A Fishbone diagram, also known as cause and effect or Ishikawa diagrams, is a problem solving approach where we create a diagram which looks like a skeleton of a fish so it is popularly known as A Fishbone diagram.
Dr. Kaoru Ishikawa, a Japanese quality control expert, created it first in in 1943 and were popularized in the 1960s.
Why we need it?
This approach can be used to identify all of the possible root causes of a problem or challenge. It also helps in understanding the significant factors involved in a process.
Here, solution is not provided to only part of the problem, but all the causes are brainstormed to gather every useful information at a single place and then grouped them into categories. This information is useful in finding a possible solution to target the problem.

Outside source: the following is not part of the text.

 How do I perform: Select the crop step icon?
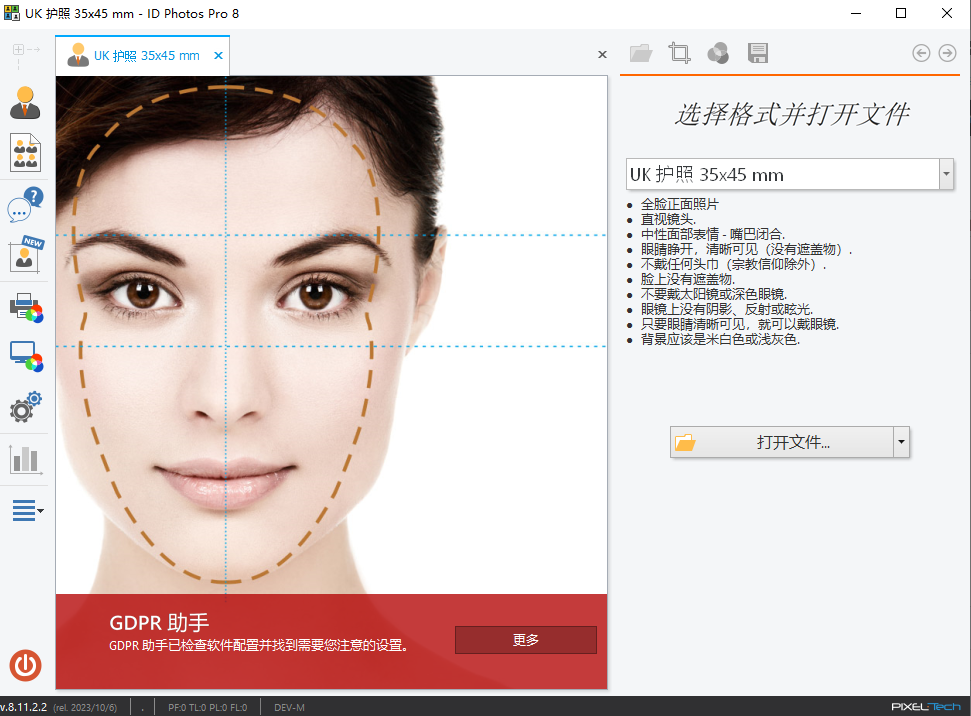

Structure of a Fishbone diagram?
- In a typical fishbone diagram, the effect is usually a problem that needs to be resolved, and is placed at the fish head.
- The causes of the effect are then laid out along the “bones” and classified into different types along the branches. Further causes can be laid out alongside further side branches.
One techniques used to help brainstorming of the causes is to use categories as below. These are called 6Ms in the manufacturing industry.
- Machine (technology)
- Method (process)
- Material (Includes Raw Material, Consumables and Information.)
- Man Power (physical work)/Mind Power (brain work):
- Measurement (Inspection)
- Mother Nature (Environment)
With the help from this technique, a problem can be addressed as a whole in the first instance and all the causes can be identified at the very first attempt. Even before, we start proposing any solution.
It is widely applied for the design of products, and prevention of errors.